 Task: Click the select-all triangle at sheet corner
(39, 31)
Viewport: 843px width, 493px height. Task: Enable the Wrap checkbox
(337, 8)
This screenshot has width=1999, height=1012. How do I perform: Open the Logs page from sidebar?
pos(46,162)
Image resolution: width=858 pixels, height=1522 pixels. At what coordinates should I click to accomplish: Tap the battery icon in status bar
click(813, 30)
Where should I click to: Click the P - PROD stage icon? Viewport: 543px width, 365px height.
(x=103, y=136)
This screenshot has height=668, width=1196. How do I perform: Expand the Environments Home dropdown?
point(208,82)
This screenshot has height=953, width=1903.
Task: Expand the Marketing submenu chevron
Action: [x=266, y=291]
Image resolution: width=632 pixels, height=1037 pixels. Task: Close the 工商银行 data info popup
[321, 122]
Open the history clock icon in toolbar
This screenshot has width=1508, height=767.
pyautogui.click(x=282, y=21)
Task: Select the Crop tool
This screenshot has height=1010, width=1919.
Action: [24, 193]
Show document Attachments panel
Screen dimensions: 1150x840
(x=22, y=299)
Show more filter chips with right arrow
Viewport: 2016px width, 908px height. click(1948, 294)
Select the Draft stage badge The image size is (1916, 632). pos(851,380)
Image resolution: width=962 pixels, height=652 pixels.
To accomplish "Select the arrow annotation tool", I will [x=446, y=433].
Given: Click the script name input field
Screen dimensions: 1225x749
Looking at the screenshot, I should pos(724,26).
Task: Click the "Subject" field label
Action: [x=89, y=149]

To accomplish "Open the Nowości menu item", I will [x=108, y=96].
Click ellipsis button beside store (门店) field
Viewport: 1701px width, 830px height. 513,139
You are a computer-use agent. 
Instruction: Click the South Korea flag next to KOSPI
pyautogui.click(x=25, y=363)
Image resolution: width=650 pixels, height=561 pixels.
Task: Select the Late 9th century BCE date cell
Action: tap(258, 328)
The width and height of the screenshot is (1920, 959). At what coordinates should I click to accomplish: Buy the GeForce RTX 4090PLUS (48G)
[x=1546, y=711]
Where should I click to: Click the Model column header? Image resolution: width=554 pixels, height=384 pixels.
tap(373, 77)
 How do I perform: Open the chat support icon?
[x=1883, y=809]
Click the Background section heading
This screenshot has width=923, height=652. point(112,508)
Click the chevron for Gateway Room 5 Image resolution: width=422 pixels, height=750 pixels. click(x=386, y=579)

::::

## What is being asked:
Exact retyping is needed for the line with "Where should I click to: Click the Model" and for each line after it through the end of the listing above; no other lines belong.

## Answer for the task:
Where should I click to: Click the Model column header? Image resolution: width=554 pixels, height=384 pixels.
tap(373, 77)
 How do I perform: Open the chat support icon?
[x=1883, y=809]
Click the Background section heading
This screenshot has width=923, height=652. point(112,508)
Click the chevron for Gateway Room 5 Image resolution: width=422 pixels, height=750 pixels. click(x=386, y=579)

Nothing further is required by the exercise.